COURT OF INDUSTRIAL RELATIONS, ET AL., respondents.
Alejandro C. Villavieja for petitioner.
Padilla Law Office for respondents.
BAUTISTA ANGELO, J.:
On June 9, 1960, a complaint for unfair labor practice was lodged against the owners of Tres Hermanas Restaurant, particularly Mrs. Felisa Herrera, on the ground, among others, that respondents refused to bargain collectively with the complaining union; respondents made a counter-proposal in the sense that they would bargain with said union and would accept its demands if the same would become a company union, and one Martin Briones, an employee, was separated from the service because he was found to be the organizer and adviser of the complaining union.
After respondents had filed their answer, wherein they denied the charges of unfair labor practice filed against them, Judge Emiliano C. Tabigne, who was assigned to act on the complaint, received the evidence, and on July 28, 1961, rendered decision exonerating respondents. He found that the charges were not proven and dismissed the complaint.
The case was taken to the court en banc, where in a split decision the court affirmed the decision of Judge Tabigne. The case is now before us on a petition for review.
The important findings of the court a quo which are now disputed by the union are: (1) respondents did not refuse to bargain collectively with the union as in fact they met its members with the only particularity that they were not able to accept all the demands of the union; (2) respondents did not interfere, coerce or restrain their employees in the exercise of their right to join the complaining union; and (3) the dismissal of Martin Briones was due to the concern of Mrs.
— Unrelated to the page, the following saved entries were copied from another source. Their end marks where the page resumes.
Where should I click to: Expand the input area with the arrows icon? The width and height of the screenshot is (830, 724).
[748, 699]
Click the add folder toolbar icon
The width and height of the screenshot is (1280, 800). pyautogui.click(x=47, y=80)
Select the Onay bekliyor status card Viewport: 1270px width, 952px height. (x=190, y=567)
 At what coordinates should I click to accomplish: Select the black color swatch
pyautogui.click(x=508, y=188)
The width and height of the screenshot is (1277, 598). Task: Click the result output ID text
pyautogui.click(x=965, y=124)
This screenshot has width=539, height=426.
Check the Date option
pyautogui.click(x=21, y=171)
Herrera for her life on account of the hatred that Briones had entertained against her, she being always with him in the car he used to drive during their business routine. It is claimed that Judge Tabigne committed a grave abuse of discretion in making the above findings.
Anent the first issue, the court a quo found that in the letter sent by the union to respondents containing its demands marked in the case as Exhibit 1, there appears certain marks, opposite each demand, such as a check for those demands to which Mrs. Felisa Herrera was agreeable, a cross signifying the disapproval of Mrs. Herrera, and a circle regarding those demands which were left open for discussion on some future occasion that the parties may deem convenient. Such markings were made during the discussion of the demands in the meeting called by respondents on May 3, 1960 at their restaurant in Quezon City. The court a quo concluded that the fact that respondent Herrera had agreed to some of the demands shows that she did not refuse to bargain collectively with the complaining union.
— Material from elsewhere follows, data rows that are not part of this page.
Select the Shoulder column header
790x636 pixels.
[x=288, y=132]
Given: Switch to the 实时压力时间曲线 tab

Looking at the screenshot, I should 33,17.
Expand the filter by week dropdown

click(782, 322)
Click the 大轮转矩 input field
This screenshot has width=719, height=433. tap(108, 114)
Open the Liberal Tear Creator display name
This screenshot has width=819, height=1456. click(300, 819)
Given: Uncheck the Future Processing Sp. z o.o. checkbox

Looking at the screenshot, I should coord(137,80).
We can hardly dispute this finding, for it finds support in the evidence. The inference that respondents did not refuse to bargain collectively with the complaining union because they accepted some of the demands while they refused the others even leaving open other demands for future discussion is correct, especially so when those demands were discussed at a meeting called by respondents themselves precisely in view of the letter sent by the union on April 29, 1960. It is true that under Section 14 of Republic Act 875 whenever a party serves a written notice upon the employer making some demands the latter shall reply thereto not later than 10 days from receipt thereof, but this rendition is merely procedural and as such its non-compliance cannot be deemed to be an act of unfair labor practice. The fact is that respondents did not ignore the letter sent by the union so much so that they called a meeting to discuss its demands, as already stated elsewhere.
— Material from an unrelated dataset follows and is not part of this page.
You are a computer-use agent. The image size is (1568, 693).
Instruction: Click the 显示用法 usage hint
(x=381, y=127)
It is contended that respondents refused to bargain with the complaining union as such even if they called a meeting of its officers and employees thereby concluding that they did not desire to enter into a bargaining agreement with said union. This conclusion has no rational relation with the main premise of the union for it is belied by the fact that respondents did actually agree and bargain with the representatives of the union. While it is true that respondents denied the capacity of the complaining union to bargain collectively with the respondents this is because they were of the impression that before a union could have that capacity it must first be certified by the Court of Industrial Relations as the duly authorized bargaining unit, in fact this is what they stated in their answer to the petition for certification filed by said union before the Court of Industrial Relations (See Case No. 763-MC). In said case, another union known as the International Labor and Marine Union of the Philippines claimed to represent the majority of the employees of respondent restaurant, and this is what it alleged in a letter sent to the manager of respondents dated May 25, 1962.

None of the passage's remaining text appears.